** Instructions for the task **
Output exactly the lines spanning from the line containing "Entreprise (1151, 76)" to the last line of the entries, inclusive.
*-*-*
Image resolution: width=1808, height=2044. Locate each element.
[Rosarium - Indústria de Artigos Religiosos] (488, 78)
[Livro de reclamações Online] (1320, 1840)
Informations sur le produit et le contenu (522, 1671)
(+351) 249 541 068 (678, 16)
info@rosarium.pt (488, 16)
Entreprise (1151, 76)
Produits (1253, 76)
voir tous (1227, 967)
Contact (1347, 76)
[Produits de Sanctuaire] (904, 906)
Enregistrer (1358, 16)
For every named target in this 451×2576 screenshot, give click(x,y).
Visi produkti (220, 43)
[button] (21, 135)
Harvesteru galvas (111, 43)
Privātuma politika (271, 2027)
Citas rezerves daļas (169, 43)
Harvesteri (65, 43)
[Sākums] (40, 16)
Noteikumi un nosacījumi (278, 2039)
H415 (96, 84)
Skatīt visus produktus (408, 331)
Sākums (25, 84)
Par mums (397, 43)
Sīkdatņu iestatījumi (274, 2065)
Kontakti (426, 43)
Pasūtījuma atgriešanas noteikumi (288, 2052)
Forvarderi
*-*-*
** Completed exercise **
Entreprise (1151, 76)
Produits (1253, 76)
voir tous (1227, 967)
Contact (1347, 76)
[Produits de Sanctuaire] (904, 906)
Enregistrer (1358, 16)
For every named target in this 451×2576 screenshot, give click(x,y).
Visi produkti (220, 43)
[button] (21, 135)
Harvesteru galvas (111, 43)
Privātuma politika (271, 2027)
Citas rezerves daļas (169, 43)
Harvesteri (65, 43)
[Sākums] (40, 16)
Noteikumi un nosacījumi (278, 2039)
H415 (96, 84)
Skatīt visus produktus (408, 331)
Sākums (25, 84)
Par mums (397, 43)
Sīkdatņu iestatījumi (274, 2065)
Kontakti (426, 43)
Pasūtījuma atgriešanas noteikumi (288, 2052)
Forvarderi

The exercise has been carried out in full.